__TASK REQUIREMENTS__:
Reproduce all of the entries below in full, replacing "hamburger" with "three-line" wherever it occurs and leaving everything else unchanged.

* start MATERIAL FOR THE TASK *

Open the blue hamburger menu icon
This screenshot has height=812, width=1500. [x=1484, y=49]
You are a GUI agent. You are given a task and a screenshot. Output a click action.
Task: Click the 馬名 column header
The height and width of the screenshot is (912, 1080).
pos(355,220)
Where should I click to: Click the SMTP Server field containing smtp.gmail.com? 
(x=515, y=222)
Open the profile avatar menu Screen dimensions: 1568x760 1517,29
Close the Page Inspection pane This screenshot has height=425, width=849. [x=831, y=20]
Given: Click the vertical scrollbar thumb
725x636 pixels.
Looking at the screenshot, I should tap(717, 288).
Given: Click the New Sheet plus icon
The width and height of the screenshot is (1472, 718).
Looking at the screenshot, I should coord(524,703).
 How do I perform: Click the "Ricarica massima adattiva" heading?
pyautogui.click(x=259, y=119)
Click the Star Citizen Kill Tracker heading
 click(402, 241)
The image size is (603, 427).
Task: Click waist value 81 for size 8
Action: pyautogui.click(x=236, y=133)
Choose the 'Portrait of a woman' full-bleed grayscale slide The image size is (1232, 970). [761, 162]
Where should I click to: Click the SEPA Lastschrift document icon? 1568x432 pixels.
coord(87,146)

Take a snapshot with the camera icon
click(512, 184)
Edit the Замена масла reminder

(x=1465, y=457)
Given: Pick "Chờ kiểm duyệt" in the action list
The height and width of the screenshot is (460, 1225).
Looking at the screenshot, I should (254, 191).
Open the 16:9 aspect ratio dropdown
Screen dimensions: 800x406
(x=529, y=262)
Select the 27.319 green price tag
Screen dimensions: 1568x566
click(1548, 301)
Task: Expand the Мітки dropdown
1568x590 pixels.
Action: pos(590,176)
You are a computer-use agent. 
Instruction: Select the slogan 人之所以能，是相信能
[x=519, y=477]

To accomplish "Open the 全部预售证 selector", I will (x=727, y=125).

* end MATERIAL FOR THE TASK *

__SOLVED PROBLEM__:
Open the blue three-line menu icon
This screenshot has height=812, width=1500. [x=1484, y=49]
You are a GUI agent. You are given a task and a screenshot. Output a click action.
Task: Click the 馬名 column header
The height and width of the screenshot is (912, 1080).
pos(355,220)
Where should I click to: Click the SMTP Server field containing smtp.gmail.com? 
(x=515, y=222)
Open the profile avatar menu Screen dimensions: 1568x760 1517,29
Close the Page Inspection pane This screenshot has height=425, width=849. [x=831, y=20]
Given: Click the vertical scrollbar thumb
725x636 pixels.
Looking at the screenshot, I should tap(717, 288).
Given: Click the New Sheet plus icon
The width and height of the screenshot is (1472, 718).
Looking at the screenshot, I should coord(524,703).
 How do I perform: Click the "Ricarica massima adattiva" heading?
pyautogui.click(x=259, y=119)
Click the Star Citizen Kill Tracker heading
 click(402, 241)
The image size is (603, 427).
Task: Click waist value 81 for size 8
Action: pyautogui.click(x=236, y=133)
Choose the 'Portrait of a woman' full-bleed grayscale slide The image size is (1232, 970). [761, 162]
Where should I click to: Click the SEPA Lastschrift document icon? 1568x432 pixels.
coord(87,146)

Take a snapshot with the camera icon
click(512, 184)
Edit the Замена масла reminder

(x=1465, y=457)
Given: Pick "Chờ kiểm duyệt" in the action list
The height and width of the screenshot is (460, 1225).
Looking at the screenshot, I should (254, 191).
Open the 16:9 aspect ratio dropdown
Screen dimensions: 800x406
(x=529, y=262)
Select the 27.319 green price tag
Screen dimensions: 1568x566
click(1548, 301)
Task: Expand the Мітки dropdown
1568x590 pixels.
Action: pos(590,176)
You are a computer-use agent. 
Instruction: Select the slogan 人之所以能，是相信能
[x=519, y=477]

To accomplish "Open the 全部预售证 selector", I will (x=727, y=125).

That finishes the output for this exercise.